Like many people, I have a small collection of mugs and picture frames from Christmas parties where the rule for kris kringle is “unisex.” I know that it’s the thought that counts when it comes to giving gifts: it’s hard enough to think of a good gift to give to some name you picked off the hat a week in advance. But when you do the bunutan right then-and-there during the Christmas party… it’s a whole different story.
I suppose that I have every right to be a Grinch or Scrooge: it’s not like the mugs were made in amateur Pottery class. Or that the picture frames were made out of used popsicle sticks from pinipig icedrop. My small collection of “unisex” photo albums weren’t even made from paiper-mâché.

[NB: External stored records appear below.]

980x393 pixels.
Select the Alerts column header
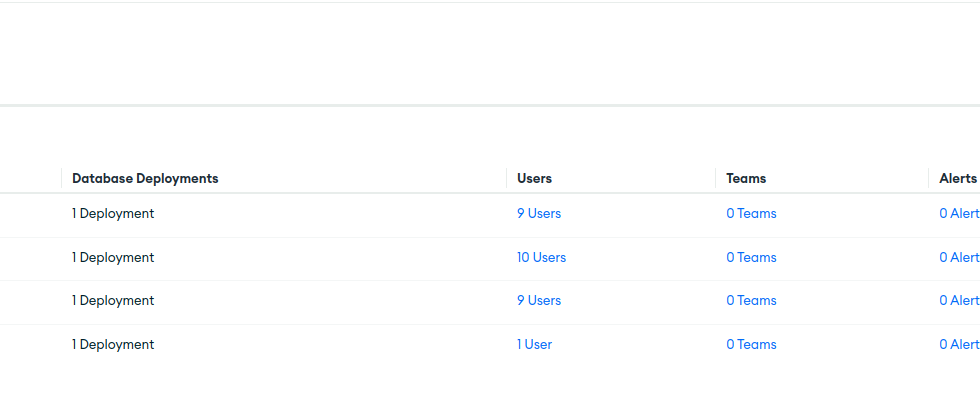958,178
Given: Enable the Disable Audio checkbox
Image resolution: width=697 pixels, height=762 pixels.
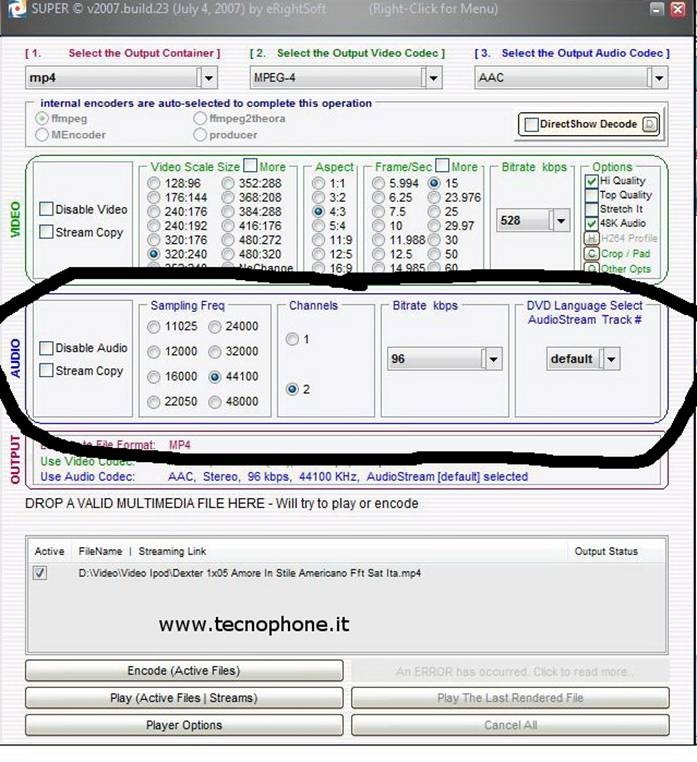Looking at the screenshot, I should 46,348.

Disguising said gift in a smart-looking gift bag doesn’t help, either. Even adding candies or chocolate bars inside the mug only adds to the thoughtlessness of things.
Look at it this way: Santa Claus gives a lot of thought to “naughty or nice,” and takes a full year to have his elves mine coal somewhere for brats. Santa Claus doesn’t harness his reindeer and fly to chimneys all over the world to put mugs on Christmas stockings. It’s not like I’m a 22-year-old man who still believes in Santa Claus, but you get the picture.
But it’s not like I’m a very thoughtful gift-giver myself: because I always seem to pick girls’ names from the kris kringle hat, I head off to the mall to look for stuffed toys. The reason being is that they’re so easy to buy: what girl doesn’t like teddy bears that come inside cans, or teddy bears that come with perfume? They go ga-ga over the seemingly cute bear and how much thought I apparently put in it. Maybe a couple of hundred bucks, and the humiliation of being at Blue Magic for fifteen minutes.